Exercise: Please output the full listing, character for character.

Records to process:

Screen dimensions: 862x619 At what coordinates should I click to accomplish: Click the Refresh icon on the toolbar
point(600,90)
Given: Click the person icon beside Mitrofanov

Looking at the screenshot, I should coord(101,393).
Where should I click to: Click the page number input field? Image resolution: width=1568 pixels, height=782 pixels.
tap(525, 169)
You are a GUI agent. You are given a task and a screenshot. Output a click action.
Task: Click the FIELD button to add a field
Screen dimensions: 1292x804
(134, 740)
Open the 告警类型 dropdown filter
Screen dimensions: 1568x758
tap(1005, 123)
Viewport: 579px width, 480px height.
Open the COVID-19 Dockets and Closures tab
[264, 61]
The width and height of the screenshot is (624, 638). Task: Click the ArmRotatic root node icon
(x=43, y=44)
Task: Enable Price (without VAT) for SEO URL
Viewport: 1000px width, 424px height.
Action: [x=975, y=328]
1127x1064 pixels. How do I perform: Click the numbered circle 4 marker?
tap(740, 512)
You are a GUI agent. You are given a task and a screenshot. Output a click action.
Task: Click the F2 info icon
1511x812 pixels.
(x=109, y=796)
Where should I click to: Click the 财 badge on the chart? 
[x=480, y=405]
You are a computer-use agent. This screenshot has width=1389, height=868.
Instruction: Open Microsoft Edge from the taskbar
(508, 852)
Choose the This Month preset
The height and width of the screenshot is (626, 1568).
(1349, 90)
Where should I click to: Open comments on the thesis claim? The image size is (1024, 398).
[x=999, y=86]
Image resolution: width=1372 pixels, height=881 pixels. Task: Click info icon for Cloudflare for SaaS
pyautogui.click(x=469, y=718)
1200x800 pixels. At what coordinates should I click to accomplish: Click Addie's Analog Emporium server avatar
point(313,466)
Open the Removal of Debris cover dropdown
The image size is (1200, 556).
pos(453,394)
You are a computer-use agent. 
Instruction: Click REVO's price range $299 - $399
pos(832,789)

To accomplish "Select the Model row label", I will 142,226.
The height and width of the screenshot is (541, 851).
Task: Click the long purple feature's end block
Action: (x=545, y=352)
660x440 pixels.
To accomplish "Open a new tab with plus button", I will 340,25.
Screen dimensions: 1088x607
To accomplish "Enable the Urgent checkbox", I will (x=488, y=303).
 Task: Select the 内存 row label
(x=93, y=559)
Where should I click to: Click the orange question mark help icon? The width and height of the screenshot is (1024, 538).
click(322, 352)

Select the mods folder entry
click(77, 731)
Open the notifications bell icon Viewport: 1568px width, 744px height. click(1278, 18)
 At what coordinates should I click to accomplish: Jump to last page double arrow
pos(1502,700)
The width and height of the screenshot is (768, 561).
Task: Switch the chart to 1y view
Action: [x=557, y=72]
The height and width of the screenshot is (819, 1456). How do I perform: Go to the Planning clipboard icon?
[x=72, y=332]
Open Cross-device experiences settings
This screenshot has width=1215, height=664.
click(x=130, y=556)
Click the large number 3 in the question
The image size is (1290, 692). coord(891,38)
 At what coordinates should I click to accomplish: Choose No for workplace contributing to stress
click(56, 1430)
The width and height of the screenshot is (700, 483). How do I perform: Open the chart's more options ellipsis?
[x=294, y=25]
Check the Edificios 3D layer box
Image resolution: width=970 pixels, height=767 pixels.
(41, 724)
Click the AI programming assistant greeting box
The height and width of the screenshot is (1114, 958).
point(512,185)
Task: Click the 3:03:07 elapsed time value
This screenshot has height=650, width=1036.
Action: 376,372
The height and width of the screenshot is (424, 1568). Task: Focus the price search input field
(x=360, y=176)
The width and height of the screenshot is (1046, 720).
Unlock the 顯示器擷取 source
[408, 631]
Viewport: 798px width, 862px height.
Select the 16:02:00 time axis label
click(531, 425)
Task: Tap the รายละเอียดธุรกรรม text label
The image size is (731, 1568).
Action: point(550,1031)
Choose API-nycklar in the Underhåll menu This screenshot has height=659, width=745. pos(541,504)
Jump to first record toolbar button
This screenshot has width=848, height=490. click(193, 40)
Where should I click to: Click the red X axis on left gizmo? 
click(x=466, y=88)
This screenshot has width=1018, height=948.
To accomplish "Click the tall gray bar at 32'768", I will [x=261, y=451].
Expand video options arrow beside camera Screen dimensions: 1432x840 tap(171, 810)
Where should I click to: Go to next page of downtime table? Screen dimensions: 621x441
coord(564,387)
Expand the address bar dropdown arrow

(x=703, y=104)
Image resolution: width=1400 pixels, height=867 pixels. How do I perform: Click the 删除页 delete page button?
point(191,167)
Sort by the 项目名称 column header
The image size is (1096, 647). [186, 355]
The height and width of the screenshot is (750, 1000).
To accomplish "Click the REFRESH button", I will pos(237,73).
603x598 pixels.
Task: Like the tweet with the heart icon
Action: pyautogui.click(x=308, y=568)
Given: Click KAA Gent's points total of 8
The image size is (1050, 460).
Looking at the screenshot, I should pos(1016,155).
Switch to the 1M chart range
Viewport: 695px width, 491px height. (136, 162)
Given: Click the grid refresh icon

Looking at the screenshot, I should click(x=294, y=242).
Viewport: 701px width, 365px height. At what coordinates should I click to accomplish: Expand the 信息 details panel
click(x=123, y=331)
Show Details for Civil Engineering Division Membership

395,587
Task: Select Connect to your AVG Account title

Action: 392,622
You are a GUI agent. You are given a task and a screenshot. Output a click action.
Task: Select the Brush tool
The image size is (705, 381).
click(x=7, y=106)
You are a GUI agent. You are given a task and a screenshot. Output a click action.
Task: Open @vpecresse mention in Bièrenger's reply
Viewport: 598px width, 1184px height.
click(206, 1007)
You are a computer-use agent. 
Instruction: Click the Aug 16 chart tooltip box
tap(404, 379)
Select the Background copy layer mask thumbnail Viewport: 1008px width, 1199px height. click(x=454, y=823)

Result of this task:
Screen dimensions: 862x619 At what coordinates should I click to accomplish: Click the Refresh icon on the toolbar
point(600,90)
Given: Click the person icon beside Mitrofanov

Looking at the screenshot, I should coord(101,393).
Where should I click to: Click the page number input field? Image resolution: width=1568 pixels, height=782 pixels.
tap(525, 169)
You are a GUI agent. You are given a task and a screenshot. Output a click action.
Task: Click the FIELD button to add a field
Screen dimensions: 1292x804
(134, 740)
Open the 告警类型 dropdown filter
Screen dimensions: 1568x758
tap(1005, 123)
Viewport: 579px width, 480px height.
Open the COVID-19 Dockets and Closures tab
[264, 61]
The width and height of the screenshot is (624, 638). Task: Click the ArmRotatic root node icon
(x=43, y=44)
Task: Enable Price (without VAT) for SEO URL
Viewport: 1000px width, 424px height.
Action: [x=975, y=328]
1127x1064 pixels. How do I perform: Click the numbered circle 4 marker?
tap(740, 512)
You are a GUI agent. You are given a task and a screenshot. Output a click action.
Task: Click the F2 info icon
1511x812 pixels.
(x=109, y=796)
Where should I click to: Click the 财 badge on the chart? 
[x=480, y=405]
You are a computer-use agent. This screenshot has width=1389, height=868.
Instruction: Open Microsoft Edge from the taskbar
(508, 852)
Choose the This Month preset
The height and width of the screenshot is (626, 1568).
(1349, 90)
Where should I click to: Open comments on the thesis claim? The image size is (1024, 398).
[x=999, y=86]
Image resolution: width=1372 pixels, height=881 pixels. Task: Click info icon for Cloudflare for SaaS
pyautogui.click(x=469, y=718)
1200x800 pixels. At what coordinates should I click to accomplish: Click Addie's Analog Emporium server avatar
point(313,466)
Open the Removal of Debris cover dropdown
The image size is (1200, 556).
pos(453,394)
You are a computer-use agent. 
Instruction: Click REVO's price range $299 - $399
pos(832,789)

To accomplish "Select the Model row label", I will 142,226.
The height and width of the screenshot is (541, 851).
Task: Click the long purple feature's end block
Action: (x=545, y=352)
660x440 pixels.
To accomplish "Open a new tab with plus button", I will 340,25.
Screen dimensions: 1088x607
To accomplish "Enable the Urgent checkbox", I will (x=488, y=303).
 Task: Select the 内存 row label
(x=93, y=559)
Where should I click to: Click the orange question mark help icon? The width and height of the screenshot is (1024, 538).
click(322, 352)

Select the mods folder entry
click(77, 731)
Open the notifications bell icon Viewport: 1568px width, 744px height. click(1278, 18)
 At what coordinates should I click to accomplish: Jump to last page double arrow
pos(1502,700)
The width and height of the screenshot is (768, 561).
Task: Switch the chart to 1y view
Action: [x=557, y=72]
The height and width of the screenshot is (819, 1456). How do I perform: Go to the Planning clipboard icon?
[x=72, y=332]
Open Cross-device experiences settings
This screenshot has width=1215, height=664.
click(x=130, y=556)
Click the large number 3 in the question
The image size is (1290, 692). coord(891,38)
 At what coordinates should I click to accomplish: Choose No for workplace contributing to stress
click(56, 1430)
The width and height of the screenshot is (700, 483). How do I perform: Open the chart's more options ellipsis?
[x=294, y=25]
Check the Edificios 3D layer box
Image resolution: width=970 pixels, height=767 pixels.
(41, 724)
Click the AI programming assistant greeting box
The height and width of the screenshot is (1114, 958).
point(512,185)
Task: Click the 3:03:07 elapsed time value
This screenshot has height=650, width=1036.
Action: 376,372
The height and width of the screenshot is (424, 1568). Task: Focus the price search input field
(x=360, y=176)
The width and height of the screenshot is (1046, 720).
Unlock the 顯示器擷取 source
[408, 631]
Viewport: 798px width, 862px height.
Select the 16:02:00 time axis label
click(531, 425)
Task: Tap the รายละเอียดธุรกรรม text label
The image size is (731, 1568).
Action: point(550,1031)
Choose API-nycklar in the Underhåll menu This screenshot has height=659, width=745. pos(541,504)
Jump to first record toolbar button
This screenshot has width=848, height=490. click(193, 40)
Where should I click to: Click the red X axis on left gizmo? 
click(x=466, y=88)
This screenshot has width=1018, height=948.
To accomplish "Click the tall gray bar at 32'768", I will [x=261, y=451].
Expand video options arrow beside camera Screen dimensions: 1432x840 tap(171, 810)
Where should I click to: Go to next page of downtime table? Screen dimensions: 621x441
coord(564,387)
Expand the address bar dropdown arrow

(x=703, y=104)
Image resolution: width=1400 pixels, height=867 pixels. How do I perform: Click the 删除页 delete page button?
point(191,167)
Sort by the 项目名称 column header
The image size is (1096, 647). [186, 355]
The height and width of the screenshot is (750, 1000).
To accomplish "Click the REFRESH button", I will pos(237,73).
603x598 pixels.
Task: Like the tweet with the heart icon
Action: pyautogui.click(x=308, y=568)
Given: Click KAA Gent's points total of 8
The image size is (1050, 460).
Looking at the screenshot, I should pos(1016,155).
Switch to the 1M chart range
Viewport: 695px width, 491px height. (136, 162)
Given: Click the grid refresh icon

Looking at the screenshot, I should click(x=294, y=242).
Viewport: 701px width, 365px height. At what coordinates should I click to accomplish: Expand the 信息 details panel
click(x=123, y=331)
Show Details for Civil Engineering Division Membership

395,587
Task: Select Connect to your AVG Account title

Action: 392,622
You are a GUI agent. You are given a task and a screenshot. Output a click action.
Task: Select the Brush tool
The image size is (705, 381).
click(x=7, y=106)
You are a GUI agent. You are given a task and a screenshot. Output a click action.
Task: Open @vpecresse mention in Bièrenger's reply
Viewport: 598px width, 1184px height.
click(206, 1007)
You are a computer-use agent. 
Instruction: Click the Aug 16 chart tooltip box
tap(404, 379)
Select the Background copy layer mask thumbnail Viewport: 1008px width, 1199px height. click(x=454, y=823)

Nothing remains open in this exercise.